Elastic behavior and pseudo- magnetic field

In July 2010 it was reported in an article in the American journal Science of extremely strong pseudo - magnetic fields. Due to elastic deformation tiny triangular bubbles were generated 4-10 nanometer size, in which the electrons as moving as if a 300 tesla strong magnetic field acting on them in graphs. It was found that the observed effect, in contrast to the effect of a real magnetic field, the actual spin of the electron is not affected, but that is instead influenced the just mentioned pseudo - spin, which with the existence of two different equivalent base atoms in the honeycomb structure related. This pseudo spin has a similar interaction with the magnetic field, such as pseudo real pins with true magnetic fields, since these " two-level system " to generate. The experiments the so- generated "pseudo quantum Hall effect" based on theoretical predictions that have been confirmed.

Spin currents

In April 2011, A. Geim and co-workers have published an article in which they describe strong spin currents and current-induced magnetism in the vicinity of the Dirac point, ie near the meeting point of the conduction band and valence band. This opens up the prospect of applications in spintronics.

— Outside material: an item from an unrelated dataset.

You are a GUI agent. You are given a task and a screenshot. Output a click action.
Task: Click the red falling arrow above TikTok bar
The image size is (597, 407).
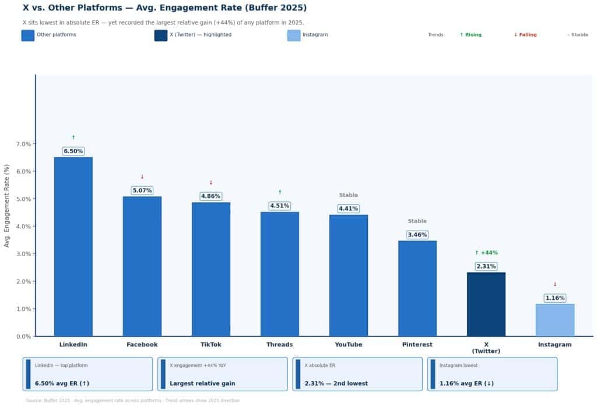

Chemical functionalization

2013 has announced a major new project ( " flagship project" ) on Graphene, will collaborate on the research in many Member States, especially physicists and chemists the EU. One can, for example, double bonds of the graph - every other bond is one such - " break " and replace it with two single bonds, to which one then attaches various organic molecules: This way you can influence the properties of the system specifically, a possibility already is evaluated as a journalist on a large scale.

Generalizations

Generalizations are obvious. Some created by folding or rolling processes structures, such as the so-called carbon nanotubes (English, German, carbon nanotubes ' or ' carbon nanotubes ') and fullerenes, have already been mentioned. But closer to home is to first examine two-layer systems of graphs. They have interesting additional properties: they show semiconducting behavior similar to silicon, but having a band gap, which can be systematically altered by electric fields.

Graphane

With the help of atomic hydrogen, which is generated by an electric discharge in a hydrogen-argon mixture, graphene in graphane can be converted. In graphane each carbon atom is associated with a hydrogen atom, and the bond structure is similar to the chair-shaped cyclohexane. Graphane decomposes above 450 ° C in graphene and hydrogen. Graphane is an electrical insulator, in contrast to the graph.

Basic research and possible application

Because of the high electrical conductivity of graphene is currently being researched whether graphene could replace silicon as the transistor material. The first successes as the representation of a graphite microchips has already been achieved. With graph- based transistors clock rates in the range of 500 to 1000 GHz should be possible, while crossing with silicon-based clock rate of 5 GHz hardly. IBM succeeded in early 2010, for the first time to produce a 100 - GHz transistor on the basis of graphene. According to studies of Yanqing Wu and employees from April 2011 carbon with diamond structure seems to provide suitable substrates.

In the basic research graph serves as a model substance for two-dimensional crystals: It is difficult to get the system in the form of individual layers; only in 2004 could be obtained the first contactable "Graphene Flakes ".

• Possible use in supercapacitors and batteries
• As graphene is gas-tight and at the same time permeable to H ₂ O molecules. Thus, a use as a water filter, distiller and sealant mainly as a hermetic seal is ( even for dense helium ) are suitable.
• Possible use in photovoltaic solar cell as the third generation with an efficiency up to 60 %. However, this approach, according to new research appears not possible.

The European Commission has decided 2013 initiative within the European flagship to promote the study of graphs with 1 billion euros.